WHAT TO DO: Each record that follows is to be reproduced character for character, pictures excepted.

(RECORDS FOR PROCESSING Opens)

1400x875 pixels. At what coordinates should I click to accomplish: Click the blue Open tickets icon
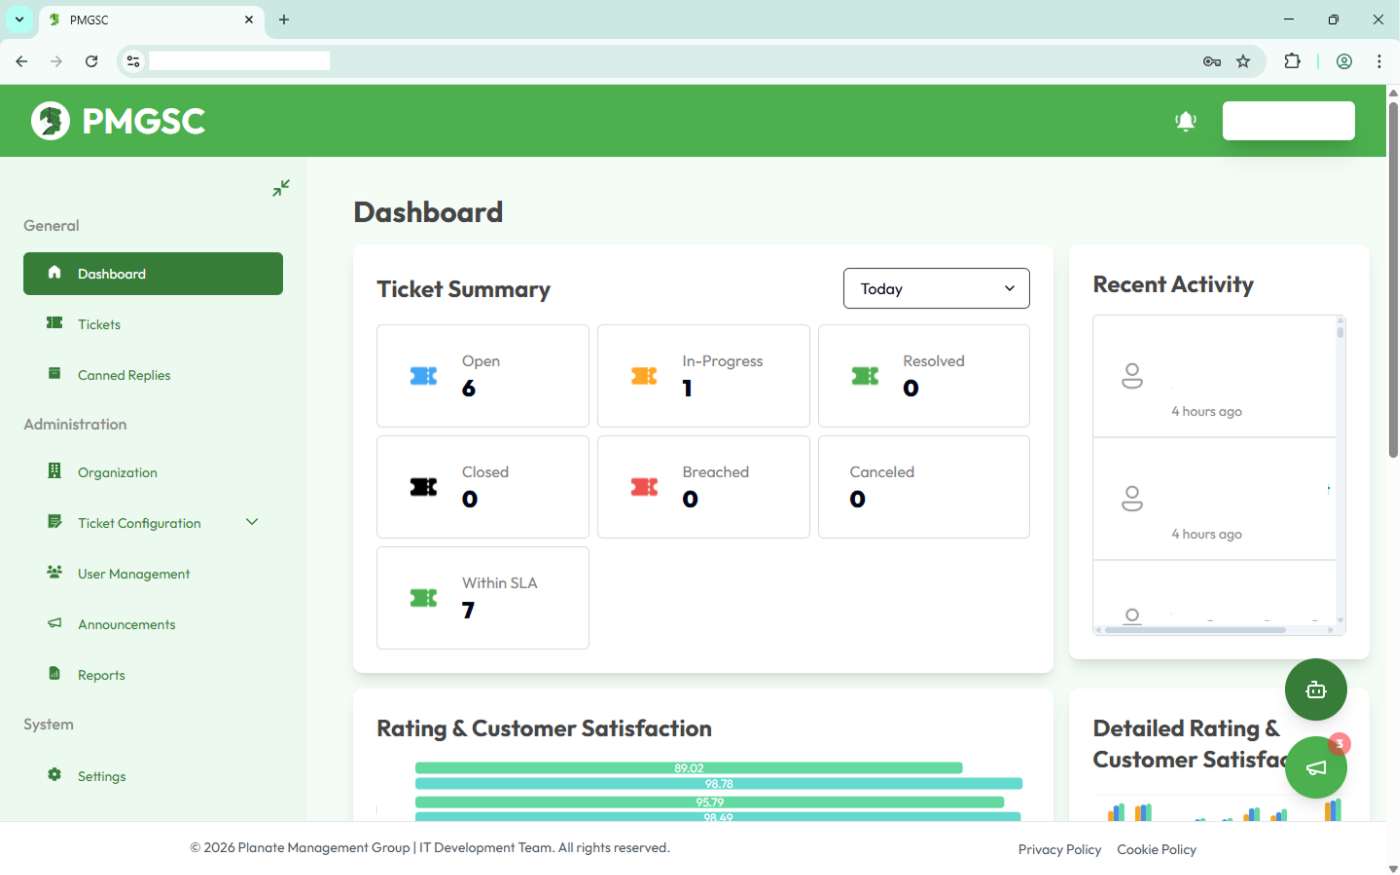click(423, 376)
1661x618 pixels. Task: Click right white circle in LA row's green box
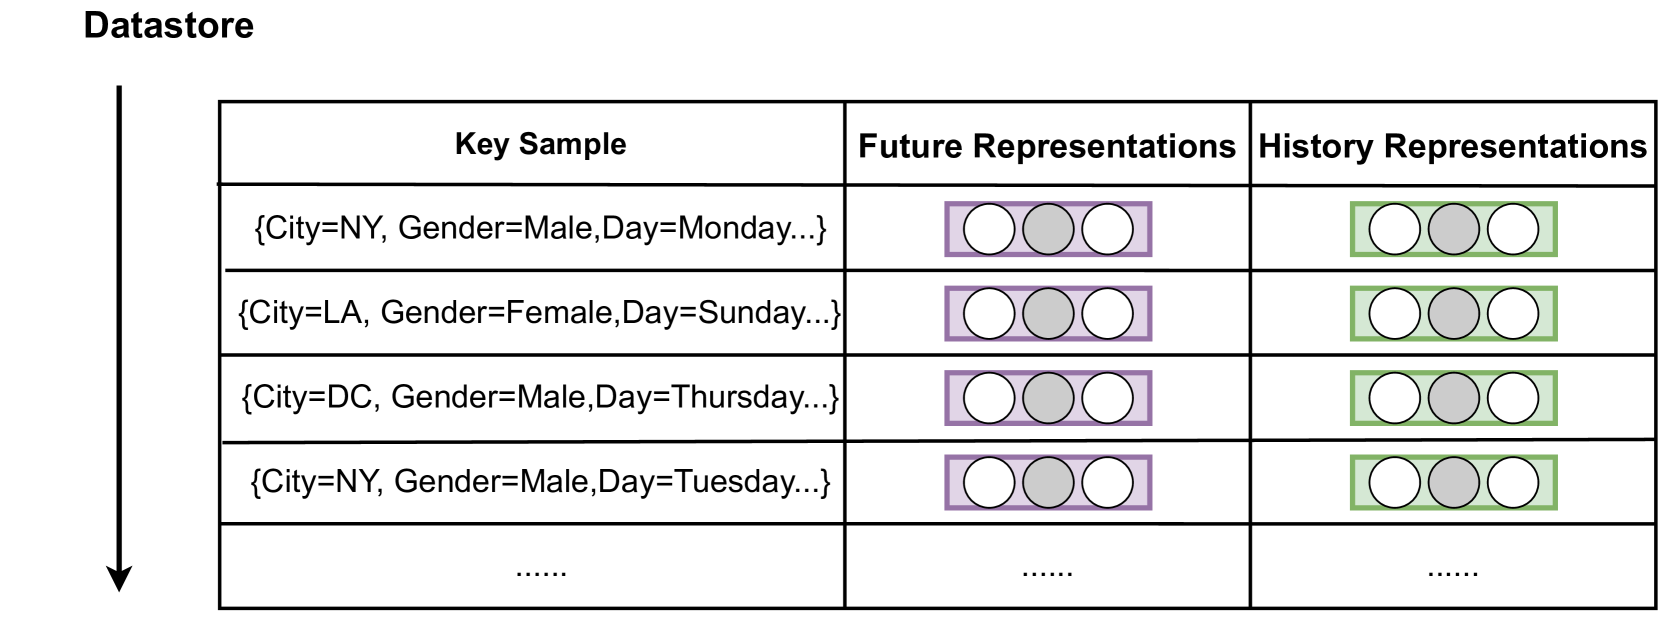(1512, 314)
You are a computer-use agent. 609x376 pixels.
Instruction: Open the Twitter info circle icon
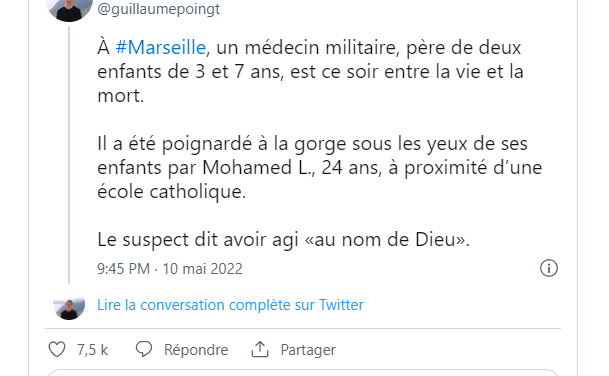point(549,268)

(RECORDS FOR PROCESSING Closes)

TASK SOLUTION:
1400x875 pixels. At what coordinates should I click to accomplish: Click the blue Open tickets icon
click(423, 376)
1661x618 pixels. Task: Click right white circle in LA row's green box
(1512, 314)
You are a computer-use agent. 609x376 pixels.
Instruction: Open the Twitter info circle icon
point(549,268)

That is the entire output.